# TASK:
Set down the listing below again, exactly as written.

** Opening GIVEN DATA block **

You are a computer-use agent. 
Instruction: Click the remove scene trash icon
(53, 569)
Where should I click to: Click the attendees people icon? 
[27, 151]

** Closing GIVEN DATA block **

# OUTPUT OF THE EXERCISE:
You are a computer-use agent. 
Instruction: Click the remove scene trash icon
(53, 569)
Where should I click to: Click the attendees people icon? 
[27, 151]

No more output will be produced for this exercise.